#### THE PROBLEM
Please retype every entry below, keeping it exactly the same.

#### Source data
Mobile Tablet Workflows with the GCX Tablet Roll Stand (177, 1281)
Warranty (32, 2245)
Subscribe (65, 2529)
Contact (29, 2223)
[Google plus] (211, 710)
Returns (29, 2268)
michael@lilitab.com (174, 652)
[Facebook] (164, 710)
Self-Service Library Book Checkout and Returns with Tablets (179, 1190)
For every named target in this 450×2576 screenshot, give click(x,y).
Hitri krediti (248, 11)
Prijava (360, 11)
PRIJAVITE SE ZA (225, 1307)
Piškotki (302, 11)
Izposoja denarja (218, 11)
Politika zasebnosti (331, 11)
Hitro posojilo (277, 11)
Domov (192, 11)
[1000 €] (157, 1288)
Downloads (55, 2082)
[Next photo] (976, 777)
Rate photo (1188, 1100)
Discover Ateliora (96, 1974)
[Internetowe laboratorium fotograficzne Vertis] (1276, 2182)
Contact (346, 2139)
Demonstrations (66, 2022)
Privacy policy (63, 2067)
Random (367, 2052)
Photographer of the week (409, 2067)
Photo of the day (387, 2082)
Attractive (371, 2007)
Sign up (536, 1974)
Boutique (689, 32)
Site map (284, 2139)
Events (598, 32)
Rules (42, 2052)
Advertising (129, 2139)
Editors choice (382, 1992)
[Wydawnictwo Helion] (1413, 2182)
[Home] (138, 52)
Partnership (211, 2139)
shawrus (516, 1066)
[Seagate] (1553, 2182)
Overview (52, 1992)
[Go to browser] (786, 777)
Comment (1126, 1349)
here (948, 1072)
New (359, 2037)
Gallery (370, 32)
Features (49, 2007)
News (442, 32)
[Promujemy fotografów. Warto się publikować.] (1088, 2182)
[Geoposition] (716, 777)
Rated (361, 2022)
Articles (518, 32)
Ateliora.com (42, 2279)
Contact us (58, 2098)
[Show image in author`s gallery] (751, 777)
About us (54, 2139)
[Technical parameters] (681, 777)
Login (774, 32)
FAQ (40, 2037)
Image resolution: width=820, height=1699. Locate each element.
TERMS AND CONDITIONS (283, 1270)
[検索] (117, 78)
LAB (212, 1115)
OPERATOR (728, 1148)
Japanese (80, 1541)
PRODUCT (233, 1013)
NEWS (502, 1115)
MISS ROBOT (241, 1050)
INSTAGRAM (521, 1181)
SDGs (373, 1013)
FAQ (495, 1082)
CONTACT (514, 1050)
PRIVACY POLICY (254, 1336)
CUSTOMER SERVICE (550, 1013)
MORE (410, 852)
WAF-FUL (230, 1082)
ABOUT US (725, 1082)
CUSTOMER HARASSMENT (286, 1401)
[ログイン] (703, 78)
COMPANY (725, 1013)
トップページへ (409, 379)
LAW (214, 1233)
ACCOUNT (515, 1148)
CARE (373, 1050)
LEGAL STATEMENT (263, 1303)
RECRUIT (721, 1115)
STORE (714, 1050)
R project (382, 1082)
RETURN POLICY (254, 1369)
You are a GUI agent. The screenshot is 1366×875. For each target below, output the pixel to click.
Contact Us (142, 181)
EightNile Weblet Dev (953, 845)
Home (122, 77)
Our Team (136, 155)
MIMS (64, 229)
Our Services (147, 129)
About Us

#### ANSWER TO THIS EXERCISE
Mobile Tablet Workflows with the GCX Tablet Roll Stand (177, 1281)
Warranty (32, 2245)
Subscribe (65, 2529)
Contact (29, 2223)
[Google plus] (211, 710)
Returns (29, 2268)
michael@lilitab.com (174, 652)
[Facebook] (164, 710)
Self-Service Library Book Checkout and Returns with Tablets (179, 1190)
For every named target in this 450×2576 screenshot, give click(x,y).
Hitri krediti (248, 11)
Prijava (360, 11)
PRIJAVITE SE ZA (225, 1307)
Piškotki (302, 11)
Izposoja denarja (218, 11)
Politika zasebnosti (331, 11)
Hitro posojilo (277, 11)
Domov (192, 11)
[1000 €] (157, 1288)
Downloads (55, 2082)
[Next photo] (976, 777)
Rate photo (1188, 1100)
Discover Ateliora (96, 1974)
[Internetowe laboratorium fotograficzne Vertis] (1276, 2182)
Contact (346, 2139)
Demonstrations (66, 2022)
Privacy policy (63, 2067)
Random (367, 2052)
Photographer of the week (409, 2067)
Photo of the day (387, 2082)
Attractive (371, 2007)
Sign up (536, 1974)
Boutique (689, 32)
Site map (284, 2139)
Events (598, 32)
Rules (42, 2052)
Advertising (129, 2139)
Editors choice (382, 1992)
[Wydawnictwo Helion] (1413, 2182)
[Home] (138, 52)
Partnership (211, 2139)
shawrus (516, 1066)
[Seagate] (1553, 2182)
Overview (52, 1992)
[Go to browser] (786, 777)
Comment (1126, 1349)
here (948, 1072)
New (359, 2037)
Gallery (370, 32)
Features (49, 2007)
News (442, 32)
[Promujemy fotografów. Warto się publikować.] (1088, 2182)
[Geoposition] (716, 777)
Rated (361, 2022)
Articles (518, 32)
Ateliora.com (42, 2279)
Contact us (58, 2098)
[Show image in author`s gallery] (751, 777)
About us (54, 2139)
[Technical parameters] (681, 777)
Login (774, 32)
FAQ (40, 2037)
Image resolution: width=820, height=1699. Locate each element.
TERMS AND CONDITIONS (283, 1270)
[検索] (117, 78)
LAB (212, 1115)
OPERATOR (728, 1148)
Japanese (80, 1541)
PRODUCT (233, 1013)
NEWS (502, 1115)
MISS ROBOT (241, 1050)
INSTAGRAM (521, 1181)
SDGs (373, 1013)
FAQ (495, 1082)
CONTACT (514, 1050)
PRIVACY POLICY (254, 1336)
CUSTOMER SERVICE (550, 1013)
MORE (410, 852)
WAF-FUL (230, 1082)
ABOUT US (725, 1082)
CUSTOMER HARASSMENT (286, 1401)
[ログイン] (703, 78)
COMPANY (725, 1013)
トップページへ (409, 379)
LAW (214, 1233)
ACCOUNT (515, 1148)
CARE (373, 1050)
LEGAL STATEMENT (263, 1303)
RECRUIT (721, 1115)
STORE (714, 1050)
R project (382, 1082)
RETURN POLICY (254, 1369)
You are a GUI agent. The screenshot is 1366×875. For each target below, output the pixel to click.
Contact Us (142, 181)
EightNile Weblet Dev (953, 845)
Home (122, 77)
Our Team (136, 155)
MIMS (64, 229)
Our Services (147, 129)
About Us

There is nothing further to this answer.